I'm a newbie looking for ideas for single EOs or combinations of EOs to use in CP soap.  So far I've made lavender, orange/ylang ylang and peppermint/spearmint.


----------



## Healinya (Feb 23, 2010)

I like the smell of orange and clove together. And vanilla fo and clove eo (reminds me of flavored tea). And basil and anise smell great together. Peppermint can go with just about anything, I bought a bar once scented with peppermint, nutmeg, and orange - I haven't tried it yet but will eventually. I like the combination of lavender with peppermint.

I like to put a drop of each oil on a cotton ball and seal it in a ziploc for a little while and see what it smells like. If one is too weak, I will add more one drop of a time and repeat until I like it. I keep notes of how many drops of each went into it so I can make the same ratio for the soap. Don't make a large batch at first, because it may not smell the same and you may have to play around with it a little more. Have fun!!


----------



## krissy (Feb 23, 2010)

cedarwood and rose, lavender and eucalyptus, jasmine and vanilla, bergamot is pretty alone


----------



## IanT (Feb 23, 2010)

orangetree71 said:
			
		

> I'm a newbie looking for ideas for single EOs or combinations of EOs to use in CP soap.  So far I've made lavender, orange/ylang ylang and peppermint/spearmint.

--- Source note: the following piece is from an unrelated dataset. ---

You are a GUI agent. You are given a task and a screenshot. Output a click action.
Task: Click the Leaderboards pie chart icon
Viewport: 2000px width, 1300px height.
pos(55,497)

I love lavender... Eucalyptus, lemon (or lemongrass), grapefruit, tea tree, rosemary, peppermint..

coconut lime=mmmmmmmmmmmmmmmmmmmmmmm


----------



## SoapMedic (Feb 24, 2010)

lavender goes with just about everything
I love lav/patchouli at a 1:1 ratio
 I also love citruses with lavender and/or patchouli

also there are lots of blend ideas and the ability to calculate out amounts at the rainbow meadows site  

just google rainbow meadows essential oils blends and you should find it easily


----------



## IanT (Feb 24, 2010)

Rainbow meadows Essential Oil Blend Calculator

BING!


----------



## orangetree71 (Feb 24, 2010)

Thank you for the ideas, and the great essential oil blend calculator!
Tamara


----------